By Larry Claasen
THE value in building plans passed in the Western Cape dropped a massive 19,2% to R13,99-billion in the six month period to end June 2024, according to Statistics South Africa .
This drop off was part of a broader trend that saw a 13,4% fall to R46,91-billion for building plans passed by larger municipalities across the country for the period.
The biggest drivers of the construction sector, the Western Cape and Gauteng, which collectively account for 67,7% of building activity, both saw sizable falls in value of plans passed.
The fall came at a difficult time for the construction sector. The emergence of extortion rackets, persistently high interest rates, and concern over the outcome of national elections has weighed on the economy and the sector.
The fall off in the Western Cape, however, goes against the trend which has seen the region outpace the construction sector in other parts of the country.
The Rainmaker Marketing April 2024 Property Market Report said that the value in building plans passed in the Western Cape in 2023 exceeded that of the Eastern Cape, Northern Cape, Free State, North West, Mpumalanga and Limpopo combined.
The Western Cape even eclipse Gauteng in the value of building completed in 2023, with the cape completing R25-billion compared to the country’s economic heartland’s R20-billion.
“Statistics South Africa shares insights into the building activities in the Western Cape, revealing that the building plans passed far exceed the country’s average, and that the buildings completed are the highest in South Africa. For every five buildings completed in South Africa between 2022 and 2023, two of these are within the Western Cape,” the report said.

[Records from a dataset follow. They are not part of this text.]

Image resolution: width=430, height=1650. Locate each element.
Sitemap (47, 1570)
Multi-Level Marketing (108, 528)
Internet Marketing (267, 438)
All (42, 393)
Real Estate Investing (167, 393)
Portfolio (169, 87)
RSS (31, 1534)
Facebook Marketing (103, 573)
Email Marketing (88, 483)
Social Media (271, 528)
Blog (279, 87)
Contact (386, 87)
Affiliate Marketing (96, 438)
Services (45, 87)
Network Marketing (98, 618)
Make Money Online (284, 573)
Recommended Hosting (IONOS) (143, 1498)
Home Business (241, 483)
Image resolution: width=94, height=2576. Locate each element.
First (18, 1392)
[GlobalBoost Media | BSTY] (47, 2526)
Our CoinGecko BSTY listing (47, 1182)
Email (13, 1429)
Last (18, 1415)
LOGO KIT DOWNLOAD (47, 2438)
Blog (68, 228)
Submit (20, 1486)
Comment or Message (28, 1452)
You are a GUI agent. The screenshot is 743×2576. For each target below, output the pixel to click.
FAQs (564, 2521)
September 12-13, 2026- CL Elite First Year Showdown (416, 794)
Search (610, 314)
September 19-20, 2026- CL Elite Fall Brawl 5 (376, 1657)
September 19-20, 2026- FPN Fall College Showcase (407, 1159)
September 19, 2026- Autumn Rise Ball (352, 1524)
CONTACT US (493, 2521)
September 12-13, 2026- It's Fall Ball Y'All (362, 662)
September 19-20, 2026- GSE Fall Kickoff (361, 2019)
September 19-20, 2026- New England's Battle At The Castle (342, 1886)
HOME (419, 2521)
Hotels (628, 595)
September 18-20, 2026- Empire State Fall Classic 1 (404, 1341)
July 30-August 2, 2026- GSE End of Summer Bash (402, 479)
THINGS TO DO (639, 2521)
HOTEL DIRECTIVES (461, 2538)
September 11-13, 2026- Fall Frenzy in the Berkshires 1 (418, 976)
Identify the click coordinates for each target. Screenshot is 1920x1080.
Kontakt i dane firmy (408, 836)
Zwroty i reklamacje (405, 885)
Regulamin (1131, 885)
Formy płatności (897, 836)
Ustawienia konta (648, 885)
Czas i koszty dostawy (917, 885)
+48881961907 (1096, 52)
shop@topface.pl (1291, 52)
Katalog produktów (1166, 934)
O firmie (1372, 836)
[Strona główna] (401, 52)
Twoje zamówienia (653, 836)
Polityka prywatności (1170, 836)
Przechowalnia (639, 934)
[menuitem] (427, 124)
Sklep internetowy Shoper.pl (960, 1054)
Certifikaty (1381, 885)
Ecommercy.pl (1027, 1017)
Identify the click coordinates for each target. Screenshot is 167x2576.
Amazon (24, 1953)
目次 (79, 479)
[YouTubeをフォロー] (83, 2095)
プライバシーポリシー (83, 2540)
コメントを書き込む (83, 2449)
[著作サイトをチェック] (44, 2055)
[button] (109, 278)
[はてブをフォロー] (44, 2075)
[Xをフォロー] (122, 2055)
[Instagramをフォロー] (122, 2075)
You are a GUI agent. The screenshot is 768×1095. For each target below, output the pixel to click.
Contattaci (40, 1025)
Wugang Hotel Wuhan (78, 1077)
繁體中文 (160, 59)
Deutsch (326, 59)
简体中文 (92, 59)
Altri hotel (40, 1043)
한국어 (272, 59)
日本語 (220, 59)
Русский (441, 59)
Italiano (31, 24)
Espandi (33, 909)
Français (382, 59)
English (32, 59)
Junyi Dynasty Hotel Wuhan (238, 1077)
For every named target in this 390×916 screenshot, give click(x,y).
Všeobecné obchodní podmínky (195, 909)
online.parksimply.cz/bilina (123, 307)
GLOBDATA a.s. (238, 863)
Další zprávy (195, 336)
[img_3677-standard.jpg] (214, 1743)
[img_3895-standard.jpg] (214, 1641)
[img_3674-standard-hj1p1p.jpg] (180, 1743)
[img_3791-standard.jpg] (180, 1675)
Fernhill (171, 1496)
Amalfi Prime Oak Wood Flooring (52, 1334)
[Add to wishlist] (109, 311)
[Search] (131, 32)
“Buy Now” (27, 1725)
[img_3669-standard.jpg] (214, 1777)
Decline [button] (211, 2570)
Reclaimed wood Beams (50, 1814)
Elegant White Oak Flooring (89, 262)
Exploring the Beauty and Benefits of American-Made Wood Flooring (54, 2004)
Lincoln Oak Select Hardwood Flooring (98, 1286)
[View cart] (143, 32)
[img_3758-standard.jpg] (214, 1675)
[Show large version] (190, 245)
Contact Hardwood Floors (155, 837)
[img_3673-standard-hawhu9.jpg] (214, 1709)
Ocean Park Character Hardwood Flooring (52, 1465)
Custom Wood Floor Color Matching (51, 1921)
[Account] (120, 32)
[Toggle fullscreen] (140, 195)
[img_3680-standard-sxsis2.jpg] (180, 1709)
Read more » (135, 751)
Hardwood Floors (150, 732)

The Rainmaker Marketing report noted that the province had benefited from semigration and has seen consistent increase over the years from 31% in 2020 to completed in South Africa 46% by 2023.
Though the report was positive about the outlook for the sector, there were signs a slowdown was on the way, as building plans passed had dropped from R35-billion in 2022 to R30-billion in 2023.
The Year-on-Year (YOY) drop off in plans passed and completions spells trouble ahead for the supply-side of the residential property market, warned BetterBond in its August 2024, Property Brief.
“Once interest rates start to decline, which could happen quite soon, a shortage of properties is bound to develop, which is highly likely to translate into significant price increases from the fourth quarter of 2024 onwards.”
Higher property prices will be just another difficulty South Africans will have to deal with. BetterBond pointed out that high interest rates were taking its toll on consumers.
“During July, the Reserve Bank’s Monetary Policy Committee (MPC) dashed the hopes of millions of indebted South African households and businesses by maintaining the highest lending rate in 14 years. In the process of the refusal to depart from an overly restrictive monetary policy stance, the ratio of debt costs to disposable income has now reached a level of 9,2% – the highest in 15 years.”
It added: “It is no surprise, therefore, that an array of key indicators of economic activity (in real terms) remain in a declining mode. These include the Afrimat Construction Index, retail trade sales, the Altron Fintech Household Resilience Index and the YOY value of new building plans passed.”